Vincent Bryan, CEO of Whooshh Innovations, said the company's "fish passage portal" could move up to 50,000 fish per day beyond the barrier through pressurized tubes.

But Bryan said a third party hired by the Department of Fisheries and Ocean to assess the safety of the technology told Whooshh it would take three months to complete.

"I actually think that the emergency nature of this does not lend itself very well to that process, it's too cumbersome and slow," Bryan said.

The technology would see fish swim in on their own and in the span of a second be scanned via computer, sorted for size, then transported using misted air for a "frictionless glide" of about 20 seconds to the end of the tube 500 feet away.

Versions of the technology have been used on a smaller scale to move fish beyond dams and in one case, sort and remove hatchery fish from wild populations in Washington state. The company has held contracts with several American tribes and the Washington Department of Fisheries and Wildlife, Bryan said.

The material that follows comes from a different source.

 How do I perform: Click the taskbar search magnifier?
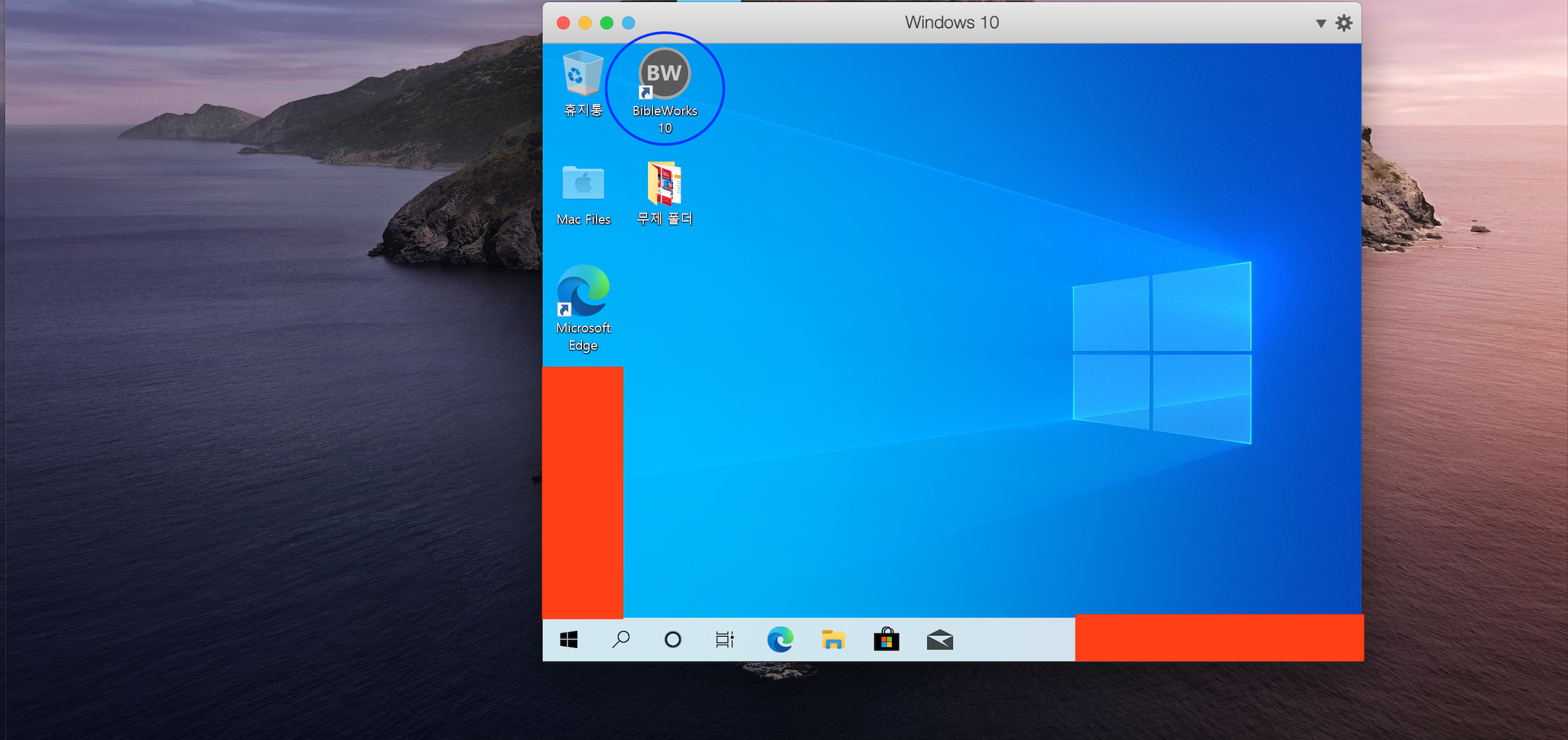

While Whooshh was prepared to jump into action, Bryan said it already had to release the barge company it had contracted for the project because the pace was too slow.

"Our options keep getting limited by the fact that no decisions have been made," Bryan said.

Magnan said during the teleconference that no options have been taken off the table.

"In terms of the Whooshh system, it's excellent technology, it's been proven in many applications and there's significant benefit to Whooshh in the number of fish that can be moved quickly and with very little stress," Magnan said.

However the site is "incredibly challenging" from a technical and safety perspective, with dangerous, chaotic and changing river flows, highly unstable rock slopes and steep and narrow access roads with switchbacks preventing large trucks, Magnan said.

"Overall it's an extremely challenging site, which makes deploying some of these technologies extremely challenging and that's why we're reviewing every one. Safety is key to any decision."